“Clean this mess off the table, it’s dinner time!”
I believed early on (around age 5) that I was very creative. While I received some positive reinforcement from time-to-time from parents (“Clean this mess off the table, it’s dinner time…oh, that’s nice, Carolann, now move it!”), teachers and fellow students (“Wow, yours looks just like mine!”), but one early and memorable incident sustained me until I re-discovered art in my mid-life. I was eating paste long before the rest of you even smelled it’s heavenly scent. I became Mrs. Palmer’s pet. Mrs. Palmer was our grade school’s art teacher. Using a noisy, rickety rolling cart, she traveled from room to room once a week, with a surprisingly large treasure trove of art supplies. And she was so pretty! She had a soft, encouraging voice and coming from a family of 7, trust me, no one EVER spoke to me in a soft voice. I had such a crush on her. And the day I heard in that kind voice, “Carolann, would you please give every student one piece of black construction paper? Thank you (sweet smile).” She had me at “Carolann” – only time I heard my name was in a borderline scream at home.
We had this modest little lighted showcase in our Indian Springs Grade 1-6 school lobby reserved for outstanding artwork. Being competitive – hey, as the middle child of five hungry and LOUD mouths, you can bet your hot cross buns I was a worthy competitor – my art was featured there frequently. And contests! I entered contests thanks to the encouragement of Mrs. Palmer.

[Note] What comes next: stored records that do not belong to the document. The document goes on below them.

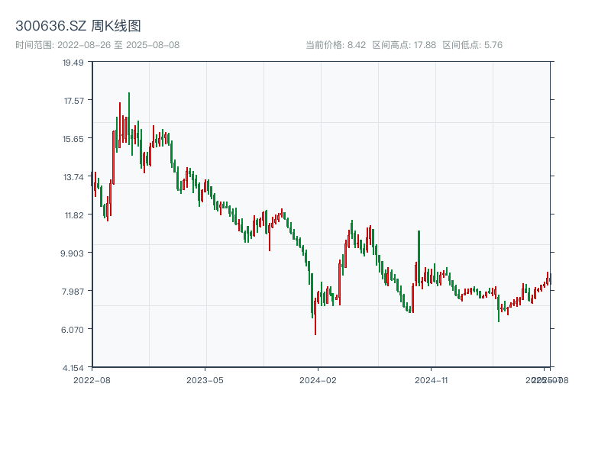This screenshot has height=458, width=611.
Task: Click the 13.74 y-axis tick label
Action: coord(73,177)
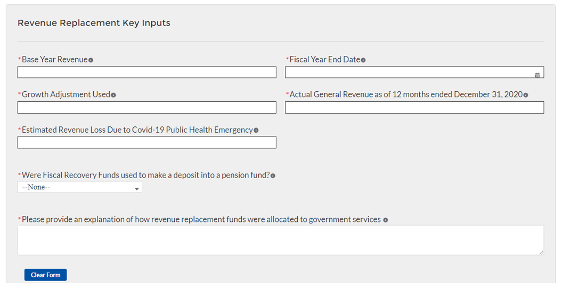This screenshot has width=562, height=288.
Task: Click info icon beside Base Year Revenue
Action: (91, 60)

A local department store sponsored a city-wide art contest for all grades and my Favorite TV Show art entry was chosen for display in the department store’s auditorium. A little white honorable mention ribbon was taped to my art! How was I to know that EVERYONE received a little white ribbon? I was so inspired. Do you want to know what my favorite TV show was? FLIPPER. Darn, I loved that smart little dolphin and dreamed of having a pet one some day, so quite natural I would draw a little Flipper dolphin inside a cool TV frame and even watercolored the network’s peacock over his head.
“Your art isn’t very good…..It really isn’t.”

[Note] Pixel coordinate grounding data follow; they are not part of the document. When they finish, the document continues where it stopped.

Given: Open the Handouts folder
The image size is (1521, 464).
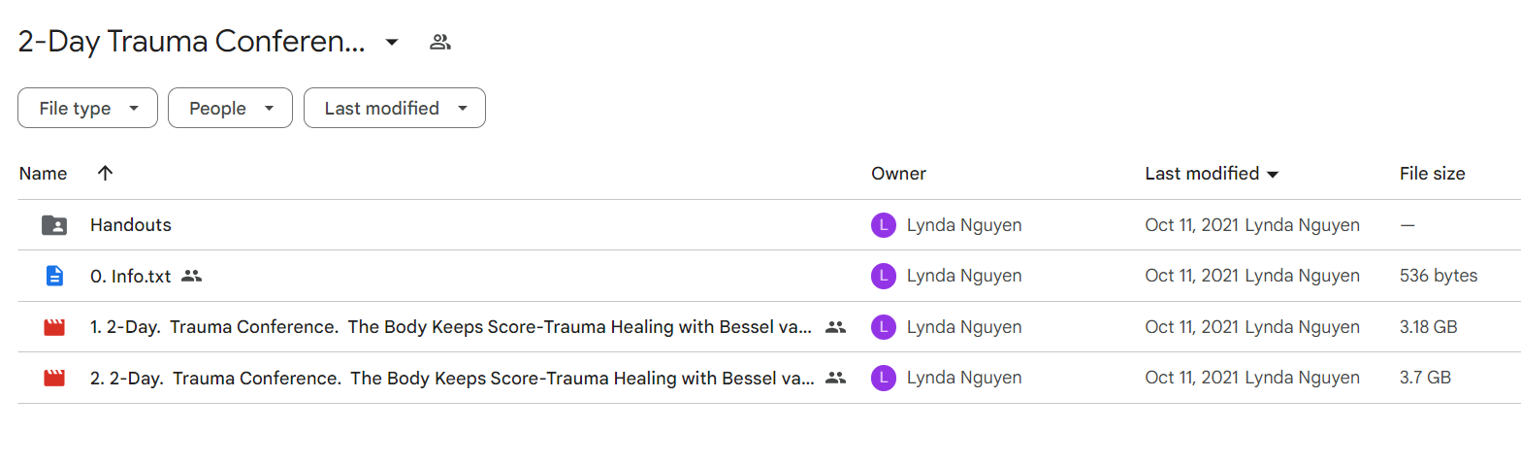Looking at the screenshot, I should click(131, 225).
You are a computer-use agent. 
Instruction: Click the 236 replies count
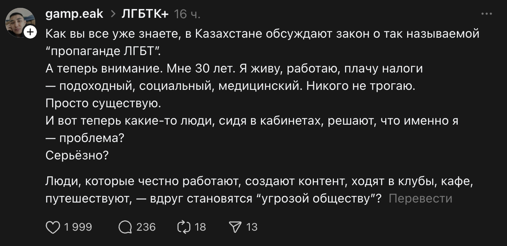146,227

In seventh grade, ego soaring on Mrs. Palmer’s praising wings, I eagerly (and a little cockily) signed up for art. And met the grouchy, miserable, mean Mrs. Wilcox. In the first week, we were drawing little fantastical big-eyed girl figures and I was so into it until I felt Mrs. Wilcox breathing on the top of my head, her perfume suffocating. “Your art isn’t very good, Carol. It really isn’t.” I ran from the room crying. And dropped the class. Give me a break. A 12-year old born in the 1950s should survive that unscathed? I quit making art and never picked it up until the late 5th decade of my life. That moment haunted me for years. Ahhh…be careful of your words, friend.
And then my life fell apart….
At a time in my life, in my 50s, when all I’d known as truth collapsed, I began to create again. When I say creating art saved my life, I mean it. I can’t tell you what drove me back to create, I can just tell you I jumped in with both feet and often felt I was creating in a mad frenzy. I read blogs, bought art magazines, took a few local painting classes – so hungry to learn. And something magical and transforming happened. I was regularly seeing a counselor to help me through my tragedy and slowly I began to believe I was ‘enough’. Perfect the way I was. I didn’t care what anyone thought of my art nor did I seek opinions, instead, I felt it was perfect. You’re probably rolling your eyes with that look that means, “poor dear, she was deceiving herself to protect her heart and everyone sees it but her”. Nope. My mind was super open, still raw from heartbreak but open and ready to receive. I became fearless to try every and any medium and product.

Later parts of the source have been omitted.